Thug Passion est symptomatique de la confusion qui, à partir de la fin des années 2000, règne autour de la définition et des limites du format mixtape. Ce projet de Lil Boosie, en effet, connait plusieurs déclinaisons : l'une est une véritable mixtape, agencée avec l'appui de deux DJs emblématiques de ce format, Scream et Whoo Kid, alors que l'autre est un album, sorti sur son nouveau label. Ce dernier, pourtant, est sous-titré The Mixtape, et il est aujourd'hui plus facile de se le procurer en ligne sur des sites spécialisés, que par les circuits commerciaux officiels. Mais qu'importe. La seule chose à retenir de cette sortie, c'est qu'elle est représentative d'un Boosie Badazz qui traverse alors ses années les plus denses.
2009, en effet, est le moment où Lil Boosie est envoyé en prison, pour cinq longues années. Et, dans l'attente de cette incarcération, il se montre plus prolifique que jamais : le rappeur de Bâton-Rouge lance alors son label, il sort un album à l'échelle nationale, Superbad: The Return Of Boosie Bad Azz, et il propose une bonne dizaine de mixtapes, en solo ou pas, dont The Return Of Mr. Wipe Me Down.
Enregistré tard dans cette année riche, composé de morceaux dispersés après sur telle ou telle autre sortie, comptant de nombreux invités (Hatch Boy, Locco et Quick, ses protégés de Da Click, et Lil Phat) et destiné avant tout à une clientèle locale, Thug Passion: The Mixtape aurait pu n'être que remplissage. Mais c'est en fait absolument le contraire.

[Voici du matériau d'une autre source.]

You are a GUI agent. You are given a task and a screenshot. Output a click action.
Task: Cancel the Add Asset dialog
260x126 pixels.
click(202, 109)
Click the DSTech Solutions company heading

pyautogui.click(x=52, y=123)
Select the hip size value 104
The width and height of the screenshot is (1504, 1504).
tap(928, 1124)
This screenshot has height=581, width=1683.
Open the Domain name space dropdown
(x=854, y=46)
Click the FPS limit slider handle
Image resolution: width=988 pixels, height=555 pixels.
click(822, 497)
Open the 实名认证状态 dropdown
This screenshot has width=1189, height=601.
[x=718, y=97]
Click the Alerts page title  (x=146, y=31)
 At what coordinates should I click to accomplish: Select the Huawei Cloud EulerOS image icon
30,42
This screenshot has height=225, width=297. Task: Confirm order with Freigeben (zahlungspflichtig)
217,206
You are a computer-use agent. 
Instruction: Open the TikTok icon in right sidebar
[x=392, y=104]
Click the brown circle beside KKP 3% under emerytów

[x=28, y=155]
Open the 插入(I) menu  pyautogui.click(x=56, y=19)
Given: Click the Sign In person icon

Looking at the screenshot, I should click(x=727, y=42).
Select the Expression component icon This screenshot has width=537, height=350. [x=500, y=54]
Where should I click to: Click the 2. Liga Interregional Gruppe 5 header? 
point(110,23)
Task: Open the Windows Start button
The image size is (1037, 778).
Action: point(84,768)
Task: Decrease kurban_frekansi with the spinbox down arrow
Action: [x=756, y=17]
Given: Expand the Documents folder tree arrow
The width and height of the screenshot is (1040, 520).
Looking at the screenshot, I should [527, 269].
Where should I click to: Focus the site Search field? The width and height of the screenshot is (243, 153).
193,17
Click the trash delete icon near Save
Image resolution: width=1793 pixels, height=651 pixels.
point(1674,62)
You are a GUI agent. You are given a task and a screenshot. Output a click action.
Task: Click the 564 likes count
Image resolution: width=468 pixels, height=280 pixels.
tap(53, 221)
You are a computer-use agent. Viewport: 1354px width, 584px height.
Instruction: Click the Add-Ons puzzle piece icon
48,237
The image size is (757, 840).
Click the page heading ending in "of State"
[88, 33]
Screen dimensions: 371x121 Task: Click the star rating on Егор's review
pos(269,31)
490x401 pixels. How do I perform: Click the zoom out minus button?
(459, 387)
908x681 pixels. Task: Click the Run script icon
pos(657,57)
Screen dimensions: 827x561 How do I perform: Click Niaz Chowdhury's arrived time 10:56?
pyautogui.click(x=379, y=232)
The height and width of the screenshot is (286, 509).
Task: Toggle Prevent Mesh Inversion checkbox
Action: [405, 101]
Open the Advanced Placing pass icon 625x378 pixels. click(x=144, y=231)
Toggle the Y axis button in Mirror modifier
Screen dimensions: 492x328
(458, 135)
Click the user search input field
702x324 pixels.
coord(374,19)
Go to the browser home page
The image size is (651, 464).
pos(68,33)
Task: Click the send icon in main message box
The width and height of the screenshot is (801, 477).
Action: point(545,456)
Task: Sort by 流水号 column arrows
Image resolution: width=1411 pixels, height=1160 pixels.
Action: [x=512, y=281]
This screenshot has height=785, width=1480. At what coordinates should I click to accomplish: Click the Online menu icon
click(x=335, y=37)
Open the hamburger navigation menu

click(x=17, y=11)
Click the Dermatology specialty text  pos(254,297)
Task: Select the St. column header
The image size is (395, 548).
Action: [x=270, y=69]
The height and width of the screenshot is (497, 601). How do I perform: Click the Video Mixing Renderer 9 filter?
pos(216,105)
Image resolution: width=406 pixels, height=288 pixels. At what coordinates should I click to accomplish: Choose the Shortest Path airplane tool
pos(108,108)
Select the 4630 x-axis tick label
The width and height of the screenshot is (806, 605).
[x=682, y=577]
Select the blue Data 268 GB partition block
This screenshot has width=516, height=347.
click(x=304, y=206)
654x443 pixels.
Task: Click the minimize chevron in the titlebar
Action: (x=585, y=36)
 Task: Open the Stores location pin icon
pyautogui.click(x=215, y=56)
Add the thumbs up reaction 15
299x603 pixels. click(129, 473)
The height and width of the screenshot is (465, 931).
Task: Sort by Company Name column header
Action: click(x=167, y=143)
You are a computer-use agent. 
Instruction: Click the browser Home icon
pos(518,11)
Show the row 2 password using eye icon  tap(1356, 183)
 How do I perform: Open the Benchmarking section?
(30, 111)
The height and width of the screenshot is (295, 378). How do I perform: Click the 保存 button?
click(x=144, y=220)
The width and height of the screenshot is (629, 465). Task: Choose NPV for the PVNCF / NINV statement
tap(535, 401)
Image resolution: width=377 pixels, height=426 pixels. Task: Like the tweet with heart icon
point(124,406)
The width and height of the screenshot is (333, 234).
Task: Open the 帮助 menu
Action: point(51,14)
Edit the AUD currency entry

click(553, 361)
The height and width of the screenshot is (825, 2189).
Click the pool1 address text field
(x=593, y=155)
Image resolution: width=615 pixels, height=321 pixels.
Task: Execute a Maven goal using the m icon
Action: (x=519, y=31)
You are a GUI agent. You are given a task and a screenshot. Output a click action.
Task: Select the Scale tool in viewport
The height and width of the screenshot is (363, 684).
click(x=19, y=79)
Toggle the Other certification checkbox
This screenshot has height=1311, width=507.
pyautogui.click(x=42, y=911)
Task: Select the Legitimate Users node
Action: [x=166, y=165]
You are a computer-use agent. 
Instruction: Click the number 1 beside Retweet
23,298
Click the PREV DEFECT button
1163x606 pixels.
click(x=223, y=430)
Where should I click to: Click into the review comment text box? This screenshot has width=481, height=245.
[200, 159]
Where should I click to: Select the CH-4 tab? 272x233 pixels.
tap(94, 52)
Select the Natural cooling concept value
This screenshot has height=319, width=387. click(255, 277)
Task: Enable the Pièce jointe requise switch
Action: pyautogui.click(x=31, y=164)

On y trouve sur chaque titre ou presque la synthèse parfaite qu'a su opérer Boosie entre les odeurs sulfureuses de la rue, de la drogue et de la délinquance, une musique entrainante pleine de synthés scintillants et conçue pour le club, une certaine forme de mélancolie ou d'amertume, et même un brin de tendresse sur "Mama Know Love", un titre produit par un certain Mike Will Made It. Cette union, le morceau éponyme lui-même l'incarne, avec son son funky et son refrain :
Thug passion
Gotta make a nigga smile when he is feeling down
La passion du crime
Elle fait sourire le négro quand il déprime
Cette "thug passion", Lil Boosie s'efforce de la vivre à fond, à mesure que s'approche son inéluctable incarcération. Sur "Who Do You Love", il vante son pouvoir d'attraction sur la gent féminine, malgré sa petite taille. Sur "Loaded", il rend hommage, plus qu'à la marijuana elle-même, à son addiction. Mais chez ce rappeur là, il y a toujours une tristesse latente, comme confirmé sur "Never Give Up", un titre dont le slogan, "je n'abandonnerai jamais", est contredit par sa musique molle, son ton résigné et son portrait du ghetto.
Même constat avec ce "Shit Yeah" où Lil Boosie confie ses peines, puis avec le désabusé "What Goes Up", un titre social et pessimiste. Celui qui vivra par le flingue, mourra par le flingue, y dit-il. Et puisqu'il s'agit de finir cette vilaine vie par la prison, autant la vivre à fond, et livrer jusqu'au bout plusieurs spécimens de son rap exalté et à fleur de peau.